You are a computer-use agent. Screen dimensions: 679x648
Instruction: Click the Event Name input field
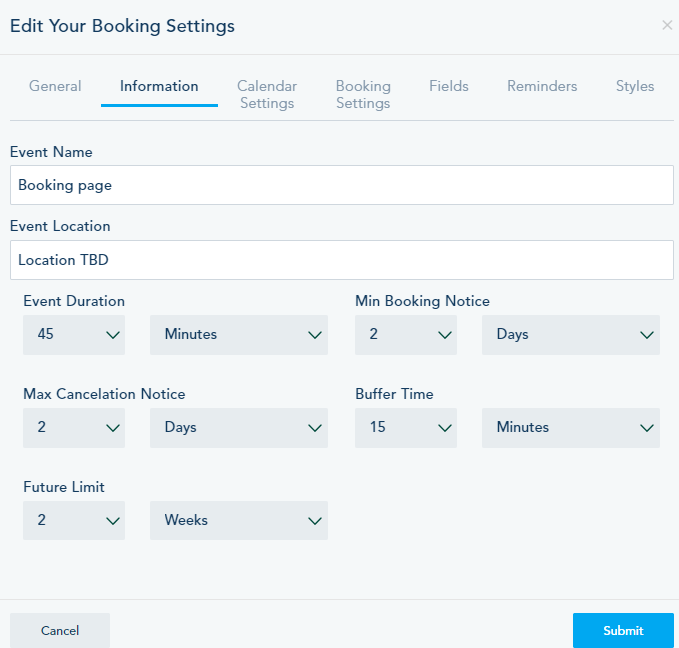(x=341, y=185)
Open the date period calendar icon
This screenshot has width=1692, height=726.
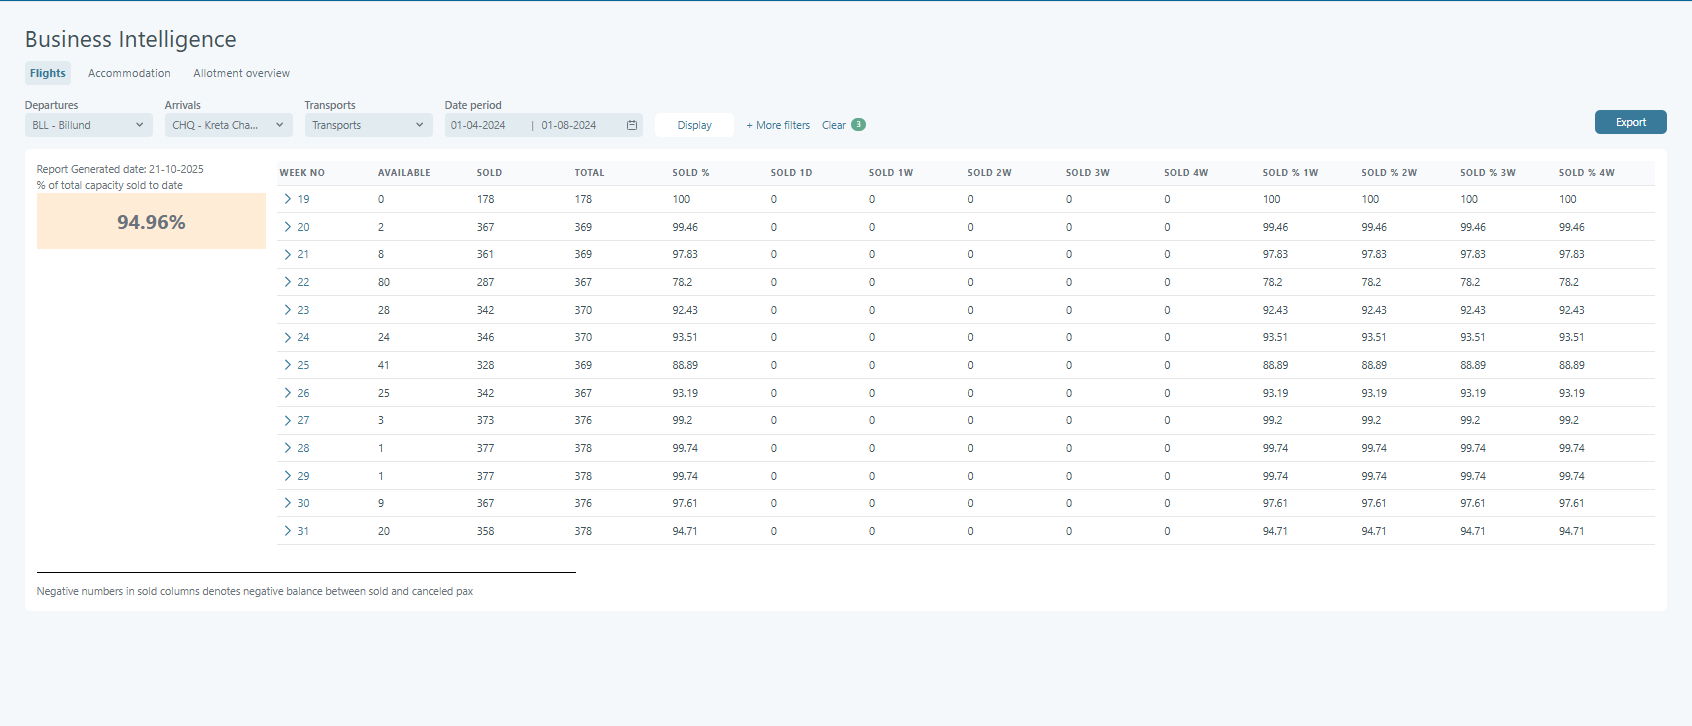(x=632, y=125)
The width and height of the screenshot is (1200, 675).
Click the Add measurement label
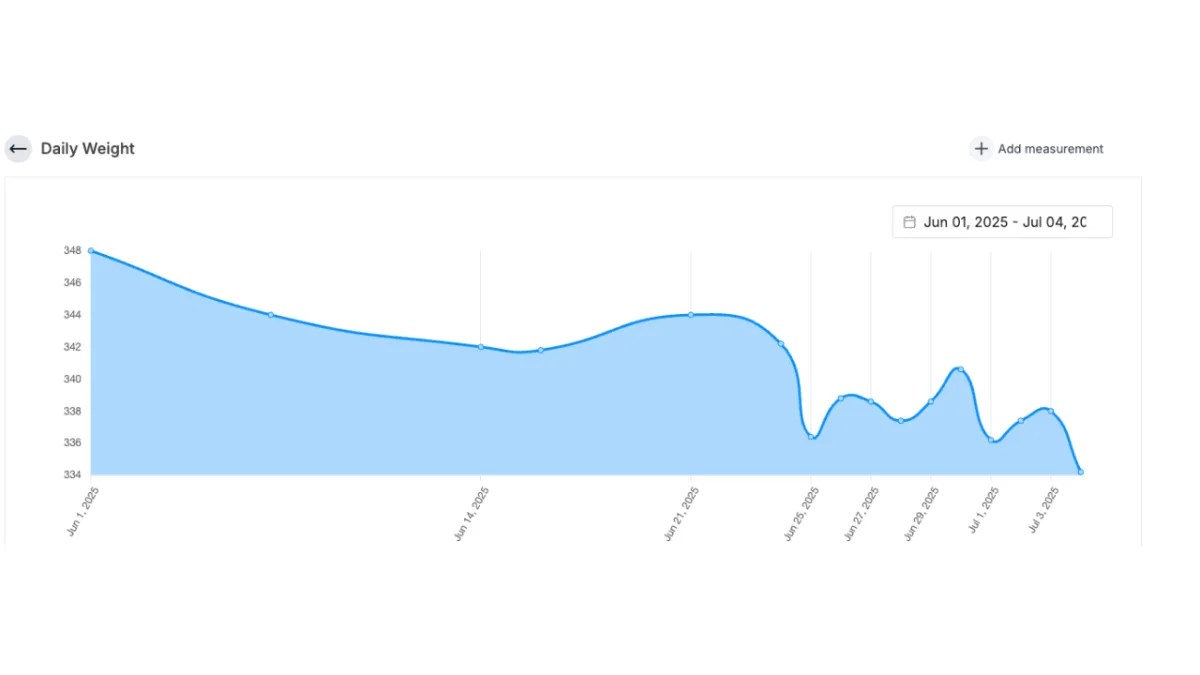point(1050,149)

* * *

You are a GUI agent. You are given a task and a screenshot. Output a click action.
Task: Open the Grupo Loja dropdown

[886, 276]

...

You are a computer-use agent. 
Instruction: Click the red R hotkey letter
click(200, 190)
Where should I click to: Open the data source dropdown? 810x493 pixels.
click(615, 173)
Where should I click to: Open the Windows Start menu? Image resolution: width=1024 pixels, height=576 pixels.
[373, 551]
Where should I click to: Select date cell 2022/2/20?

**COMPITO DA SVOLGERE**
Nelle righe tra quella che contiene "Open the date period calendar icon" e quella che contiene "point(1050,149)", estremi inclusi, sostituisci "screenshot" con "image" e lascia invariato tutto il resto. Riporta solo queste righe e togli le immagini.

**RISPOSTA**
Open the date period calendar icon
This image has width=1692, height=726.
(x=632, y=125)
The width and height of the image is (1200, 675).
Click the Add measurement label
point(1050,149)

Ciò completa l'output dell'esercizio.